I wrote my column for the Irish World last week on proportional representation. It seems even more relevant now that Labour has won an overall majority on just 36 per cent of the vote. I’m posting it here as it’s not available on the Irish World website.
All votes are equal, but some are more equal than others
The polls suggest that Thursday night’s election result will be pretty clearcut, but there are two key factors which could throw the predictions off kilter.
One is turnout. Traditionally, Tory supporters are much more likely to actually cast their ballot than Labour ones. Michael Howard will be hoping that the opinion polls keep complacent Labour supporters at home. That’s why it is not Howard but Tony Blair who is talking up Tory prospects.
The other key issue is how the parties perform in the crucial marginal constituencies. Each party can pile up thousands of votes in its own stronghold without altering the overall outcome, but a small number of votes in the right place can be decisive.
Blair acknowledged as much on Monday. “There are constituencies where a few thousand or a few hundred votes could swing it either way,” he said. “The pundits and the pollsters seem to think this is a foregone conclusion. It is not.”
The main parties have concentrated their attention on those key marginals, to a greater extent than ever before. The Tories began the campaign with an anti-immigrant, anti-Traveller message crafted to appeal in those seats, almost regardless of how it went down elsewhere.
The skew in favour of voters in these seats, is perhaps a demonstration of the limits of Britain’s first past the post electoral system.
That system was controversial in the 1980s and early 1990s, because the Tories were able to dominate Parliament on a minority of the total vote. That changed in 1997 and 2001, as Labour and the Lib Dems drew closer together, and their supporters learnt to vote tactically for the candidate that could beat the Conservatives.
How far that tactical voting holds up in this election may prove very significant. It is clearly not such a satisfactory solution, now that Labour and the Lib Dems are split on the issue of Iraq. The dilemma of whether to vote for your first choice or a better placed alternative has become much more acute.
That may lead to renewed demands for proportional representation. In Northern Ireland, some pundits are already lamenting the fact that John Hume did not manage to get the British Government to concede PR for Westminster elections there.
He failure was unsurprising, since it would have created a precedent that threatened the hegemony of the two big parties in Britain.
First the past may well speed the development of a similar hegemony in Northern Ireland. Sinn Fein and the DUP are both now campaigning on the basis that they are the only two real choices.
In Britain, first past the post worked best when Labour and Tory were similarly polarised around class. Today, it is increasingly inadequate. Much of what passes for apathy may reflect the inability of the system to handle the more sophisticated message that voters want to send.
Whatever you think of Irish politics, the Irish Single Transferable Vote system offers a solution to this problem. While counts under STV are complicated, voting is not. You simply rank candidates in order of preference, so you can vote for your first choice without letting in your worst choice.

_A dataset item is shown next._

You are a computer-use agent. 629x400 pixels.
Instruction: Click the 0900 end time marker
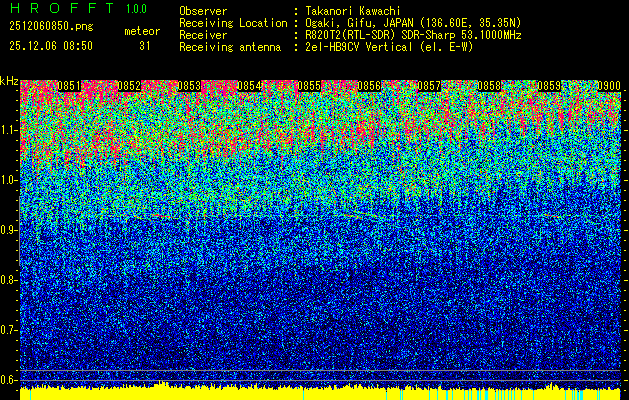coord(607,86)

STV also has the advantage that it works best with multiple seats in each constituency. The opportunity to choose between running mates gives the voter some of the power that would otherwise be exercised by the party machine.
Perhaps the best recommendation for STV is that Irish voters have consistently rejected every attempt to replace it with a more Fianna Fail-friendly first past the post system.
The time may well be arriving, when the British electorate as well is ready for the power that STV can provide.